─── Tekstfragment

Op dit moment heb ik in elk geval geen intentie om de gebruikte technologie te wijzigen en volledig of ongenuanceerd over te schakelen naar gps-enkelbanden. Zoals gesteld, is een permanente tracking, ook buitenshuis, niet nodig voor alle categorieën van elektronisch toezicht en voor alle justitiabelen.
Naast belangrijke overwegingen als wettelijke kaders – in sommige definities rust er enkel een verplichting op de aanwezigheid in huis – en proportionaliteit van de ingezette middelen van controle, mogen we ook niet vergeten dat de gps-technologie doorgaans een duurdere toepassing is dan de klassieke toepassingen, zowel op het vlak van het inzetten van personeel om 24 uur op 24 en 7 dagen op 7 in deze monitoring te voorzien als op het vlak van de aard van het materiaal dat hiervoor nodig is. Het inzetten van gps-technologie vraagt ook afgestemde kaders met de opdrachtgevers over de realtime opvolging.
Er zijn verschillende categorieën van justitiabelen in het kader van radicalisering. Het gaat om personen die verdacht worden van terro-misdrijven of hiervoor werden veroordeeld. Anderen worden niet verdacht of veroordeeld voor terro-misdrijven, maar daar zijn er toch tekenen waar te nemen die wijzen in die richting.

──────

**Korte opdracht:** Schrijf de tekst over elektronisch toezicht hierboven volledig en woord voor woord over. De items spelen hierbij geen enkele rol.

─── Rijen

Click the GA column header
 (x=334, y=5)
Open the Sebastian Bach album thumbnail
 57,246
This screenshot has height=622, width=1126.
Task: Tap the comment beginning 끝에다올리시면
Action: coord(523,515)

──────

**Antwoord:**
Op dit moment heb ik in elk geval geen intentie om de gebruikte technologie te wijzigen en volledig of ongenuanceerd over te schakelen naar gps-enkelbanden. Zoals gesteld, is een permanente tracking, ook buitenshuis, niet nodig voor alle categorieën van elektronisch toezicht en voor alle justitiabelen.
Naast belangrijke overwegingen als wettelijke kaders – in sommige definities rust er enkel een verplichting op de aanwezigheid in huis – en proportionaliteit van de ingezette middelen van controle, mogen we ook niet vergeten dat de gps-technologie doorgaans een duurdere toepassing is dan de klassieke toepassingen, zowel op het vlak van het inzetten van personeel om 24 uur op 24 en 7 dagen op 7 in deze monitoring te voorzien als op het vlak van de aard van het materiaal dat hiervoor nodig is. Het inzetten van gps-technologie vraagt ook afgestemde kaders met de opdrachtgevers over de realtime opvolging.
Er zijn verschillende categorieën van justitiabelen in het kader van radicalisering. Het gaat om personen die verdacht worden van terro-misdrijven of hiervoor werden veroordeeld. Anderen worden niet verdacht of veroordeeld voor terro-misdrijven, maar daar zijn er toch tekenen waar te nemen die wijzen in die richting.